Eine Untersuchung zum Gebrauch von Pentosidin als biologischer Marker für alternde Schildkröten.

DOI: 10.1093/conphys/cow076 ➚

Gelbliche Klappschildkröte, Kinosternon flavescens, – © John B. Iverson
Gelbliche Klappschildkröte,
Kinosternon flavescens,
Muttertier mit Jungtier
© John B. Iverson

Das Bestimmen der Konzentration des biologischen Markers Pentosidin liefert ein gutes Maß für das Alter für eine große Zahl an Vogelspezies und Säugetierspezies. Allerdings gibt es keine Studien die die Verwendung dieses biologischen Markers für langlebige, ektotherme (wechselwarme) Spezies überprüft hätten obwohl ein solcher Altersanzeiger sehr hilfreich zum Studium der Altersverteilung innerhalb von Populationen für Erhaltungsmaßnahmen sein würde. Deshalb untersuchten wir hier die Pentosidinkonzentrationen in den Schwimmhäutchen zwischen den Zehen bei 117 weiblichen Gelben Schlammschildkröten (Kinosternon flavescens) in einem Untersuchungsgebiet im westlichen Nebraska das seit 35 Jahren überwacht wird und indem für nahezu alle Schildkröten das Alter bekannt ist. Die gemessenen Pentosidinkonzentrationen waren extrem niedrig und sie waren positiv mit dem Alter der Schildkröten korreliert, aber die Konzentrationen zwischen den einzelnen Individuen der Population waren zu variabel um das unbekannte Alter von Schildkröten genau zu bestimmen. Dieses Ergebnis könnte eine bemerkenswerte physiologische Anpassung dieser Schildkrötenpopulation an niedrige Temperaturen und einen sauerstoffarmen sehr ausgeprägt saisonalen Lebensraum widerspiegeln in dem sehr lange Überwinterungszeiten essentiell sind. Ob Pentosidinkonzentrationen bei anderen ektothermen Spezies die weniger saisonal geprägte Lebensräume besiedeln deutlicher mit dem Alter korrelieren würden müsste noch untersucht werden. Allerdings lassen unsere Ergebnisse vermuten, dass das Muster der Pentosidinakkumulation in ektothermen Tieren grundsätzlich von der Situation die man bei warmblütigen endothermen Tieren beobachtet abweicht.
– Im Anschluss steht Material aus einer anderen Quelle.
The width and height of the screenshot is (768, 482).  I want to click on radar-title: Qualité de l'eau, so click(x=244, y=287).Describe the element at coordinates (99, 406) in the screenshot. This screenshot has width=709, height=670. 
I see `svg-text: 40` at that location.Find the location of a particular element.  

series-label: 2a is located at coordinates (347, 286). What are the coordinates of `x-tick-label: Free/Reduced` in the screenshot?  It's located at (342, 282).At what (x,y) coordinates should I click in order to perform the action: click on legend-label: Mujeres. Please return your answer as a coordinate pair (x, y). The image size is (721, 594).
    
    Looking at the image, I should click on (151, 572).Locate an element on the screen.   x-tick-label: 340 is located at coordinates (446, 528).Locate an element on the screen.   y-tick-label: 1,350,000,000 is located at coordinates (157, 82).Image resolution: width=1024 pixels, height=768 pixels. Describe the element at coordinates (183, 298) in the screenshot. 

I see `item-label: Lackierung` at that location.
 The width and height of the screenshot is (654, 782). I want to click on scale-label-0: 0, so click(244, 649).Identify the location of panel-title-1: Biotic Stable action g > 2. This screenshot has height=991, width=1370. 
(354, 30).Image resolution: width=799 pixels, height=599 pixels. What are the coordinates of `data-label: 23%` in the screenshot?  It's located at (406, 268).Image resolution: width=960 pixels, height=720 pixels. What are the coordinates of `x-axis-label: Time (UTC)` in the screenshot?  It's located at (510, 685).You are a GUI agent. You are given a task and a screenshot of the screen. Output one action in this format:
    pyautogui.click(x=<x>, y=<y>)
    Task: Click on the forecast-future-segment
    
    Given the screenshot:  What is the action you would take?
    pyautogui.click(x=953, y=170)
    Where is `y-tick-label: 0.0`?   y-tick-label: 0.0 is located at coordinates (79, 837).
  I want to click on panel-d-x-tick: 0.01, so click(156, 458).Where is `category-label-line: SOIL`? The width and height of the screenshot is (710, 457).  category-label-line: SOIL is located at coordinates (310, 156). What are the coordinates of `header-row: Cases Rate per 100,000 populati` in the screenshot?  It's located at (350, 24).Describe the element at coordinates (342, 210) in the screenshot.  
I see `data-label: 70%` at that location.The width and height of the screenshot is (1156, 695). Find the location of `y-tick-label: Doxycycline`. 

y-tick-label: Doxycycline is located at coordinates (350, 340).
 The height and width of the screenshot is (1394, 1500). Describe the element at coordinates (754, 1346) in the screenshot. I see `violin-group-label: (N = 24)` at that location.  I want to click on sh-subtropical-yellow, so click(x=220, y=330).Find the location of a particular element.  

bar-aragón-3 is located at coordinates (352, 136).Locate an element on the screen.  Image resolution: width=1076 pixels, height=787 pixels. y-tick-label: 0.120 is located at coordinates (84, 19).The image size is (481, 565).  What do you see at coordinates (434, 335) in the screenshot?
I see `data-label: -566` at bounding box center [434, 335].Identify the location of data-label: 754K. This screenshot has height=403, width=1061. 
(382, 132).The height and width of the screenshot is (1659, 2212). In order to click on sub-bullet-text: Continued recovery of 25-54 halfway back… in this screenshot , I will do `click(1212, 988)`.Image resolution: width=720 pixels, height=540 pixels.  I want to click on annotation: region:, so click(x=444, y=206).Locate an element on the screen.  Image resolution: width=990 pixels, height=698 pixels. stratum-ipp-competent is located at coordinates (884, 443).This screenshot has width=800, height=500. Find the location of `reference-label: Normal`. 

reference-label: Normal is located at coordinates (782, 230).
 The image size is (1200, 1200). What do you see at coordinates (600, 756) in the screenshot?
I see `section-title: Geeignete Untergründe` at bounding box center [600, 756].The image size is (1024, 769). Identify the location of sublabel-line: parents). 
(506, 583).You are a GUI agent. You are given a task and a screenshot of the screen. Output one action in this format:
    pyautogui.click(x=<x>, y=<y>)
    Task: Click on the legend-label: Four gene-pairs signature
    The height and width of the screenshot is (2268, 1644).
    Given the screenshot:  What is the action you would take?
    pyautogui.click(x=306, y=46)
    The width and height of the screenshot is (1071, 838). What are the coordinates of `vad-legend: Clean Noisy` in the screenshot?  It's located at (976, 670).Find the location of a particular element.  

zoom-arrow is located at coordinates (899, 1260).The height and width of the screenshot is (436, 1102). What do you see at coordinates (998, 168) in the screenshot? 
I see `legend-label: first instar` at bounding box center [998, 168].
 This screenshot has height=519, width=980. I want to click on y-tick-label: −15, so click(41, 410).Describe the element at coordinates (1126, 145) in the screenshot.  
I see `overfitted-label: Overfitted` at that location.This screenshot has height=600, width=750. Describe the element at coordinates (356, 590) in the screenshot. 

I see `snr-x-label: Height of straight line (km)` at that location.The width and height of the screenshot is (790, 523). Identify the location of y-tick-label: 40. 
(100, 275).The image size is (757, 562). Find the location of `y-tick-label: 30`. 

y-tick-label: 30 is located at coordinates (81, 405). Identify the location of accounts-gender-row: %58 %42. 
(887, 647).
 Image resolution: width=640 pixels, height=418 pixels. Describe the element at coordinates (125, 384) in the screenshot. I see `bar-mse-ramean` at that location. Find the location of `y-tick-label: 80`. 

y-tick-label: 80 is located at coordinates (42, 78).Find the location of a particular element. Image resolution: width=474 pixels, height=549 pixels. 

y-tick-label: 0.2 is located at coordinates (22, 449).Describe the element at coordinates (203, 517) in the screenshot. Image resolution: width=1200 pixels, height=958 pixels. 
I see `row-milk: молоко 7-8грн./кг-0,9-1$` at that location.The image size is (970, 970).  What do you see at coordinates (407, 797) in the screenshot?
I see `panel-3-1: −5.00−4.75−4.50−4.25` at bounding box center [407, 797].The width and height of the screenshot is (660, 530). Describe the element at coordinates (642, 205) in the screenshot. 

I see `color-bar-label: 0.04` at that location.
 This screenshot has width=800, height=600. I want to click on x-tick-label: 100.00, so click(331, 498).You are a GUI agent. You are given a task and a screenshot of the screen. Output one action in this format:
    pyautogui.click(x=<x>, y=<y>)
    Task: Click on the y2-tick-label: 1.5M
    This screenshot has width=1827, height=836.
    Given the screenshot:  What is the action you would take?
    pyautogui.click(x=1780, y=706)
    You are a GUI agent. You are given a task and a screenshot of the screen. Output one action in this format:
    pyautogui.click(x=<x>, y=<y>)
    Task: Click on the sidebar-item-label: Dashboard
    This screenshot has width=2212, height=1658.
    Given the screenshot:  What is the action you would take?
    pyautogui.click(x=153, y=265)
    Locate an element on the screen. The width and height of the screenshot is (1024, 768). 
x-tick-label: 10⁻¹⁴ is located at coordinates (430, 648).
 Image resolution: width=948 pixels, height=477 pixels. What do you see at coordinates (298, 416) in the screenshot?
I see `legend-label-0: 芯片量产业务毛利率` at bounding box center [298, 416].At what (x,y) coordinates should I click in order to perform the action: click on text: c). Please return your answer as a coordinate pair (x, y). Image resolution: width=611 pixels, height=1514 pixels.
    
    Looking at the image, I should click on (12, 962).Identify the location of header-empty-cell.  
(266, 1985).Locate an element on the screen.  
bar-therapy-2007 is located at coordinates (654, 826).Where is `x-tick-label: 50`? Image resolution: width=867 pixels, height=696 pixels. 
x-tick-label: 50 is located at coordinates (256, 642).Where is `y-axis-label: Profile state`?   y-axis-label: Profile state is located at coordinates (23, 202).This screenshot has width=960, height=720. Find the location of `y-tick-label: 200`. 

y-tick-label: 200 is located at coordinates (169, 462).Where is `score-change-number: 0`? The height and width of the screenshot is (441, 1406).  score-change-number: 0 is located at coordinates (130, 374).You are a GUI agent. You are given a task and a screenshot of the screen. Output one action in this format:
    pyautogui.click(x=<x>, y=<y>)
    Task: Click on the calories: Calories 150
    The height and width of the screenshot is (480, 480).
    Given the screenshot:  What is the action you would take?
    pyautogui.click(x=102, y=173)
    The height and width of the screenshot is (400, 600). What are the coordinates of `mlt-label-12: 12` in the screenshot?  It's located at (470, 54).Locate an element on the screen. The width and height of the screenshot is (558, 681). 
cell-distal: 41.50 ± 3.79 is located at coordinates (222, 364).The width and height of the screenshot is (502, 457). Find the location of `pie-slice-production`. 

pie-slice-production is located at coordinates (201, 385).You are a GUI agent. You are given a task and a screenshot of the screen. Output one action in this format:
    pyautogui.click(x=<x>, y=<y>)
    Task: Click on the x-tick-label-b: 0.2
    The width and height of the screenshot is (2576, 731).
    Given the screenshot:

Kommentar von H.-J. Bidmon

Eine Arbeit die erst einmal wieder auf eine der wenigen sehr interessanten Langzeitstudien für Schildkröten verweist. Was hat es mit dem Pentosidin auf sich? Pentosidin ist ein Abbauprodukt aus dem Kollagenstoffwechsel welches sich mit zunehmendem Alter im Gewebe bei warmblütigen Tieren anreichert und daher zur biochemischen Altersbestimmung genutzt werden kann. Bei wechselwarmen Tieren oder zumindest bei diesen Schildkröten scheinen die Konzentrationen dabei sehr niedrig zu sein, ob das ein Hinweis darauf ist, dass der Kollagenstoffwechsel bei ihnen anders verläuft oder ob das Schildkrötenkollagen bei Tieren die wie bei dieser Population sehr lange Ruhezeiten mit sehr reduzierten Stoffwechsel verbringen weniger schnell altert ist noch unklar. Allerdings kann man davon ausgehen, dass wenn der Gesamtstoffwechsel stark reduziert ist auch der Kollagenstoffwechsel sprich Auf-, Ab- und Umbau reduziert ist und deshalb sich auch weniger Pentosidin ansammelt. Letzteres wäre dann wohl ein starker Hinweis darauf, dass zumindest viele Organe mit kollagenem Grundgerüst und das Bindegewebe bei Schildkröten mit langen natürlichen Ruhephasen entsprechend langsamer altern würde. Im Umkehrschluss würde das aber bedeuten, dass diese Gewebe bei Schildkröten denen man die natürlichen Ruhephasen vorenthält auch schneller altern könnten. Letzteres wäre durchaus auch einmal ein Untersuchungsziel um festzustellen um wie viel schneller Schildkröten in menschlicher Obhut mit häufig verkürzten Ruhephasen wirklich altern würden. Siehe auch Kommentar zu Ritz et al., (2012).

Literatur

Ritz, J., M. Clauss, W. J. Streich & M. Hatt (2012): Variation in Growth and Potentially Associated Health Status in Hermann’s and Spur-Thighed Tortoise (Testudo hermanni and Testudo graeca). – Zoo Biology 31(6): 705-717 oder Abstract-Archiv.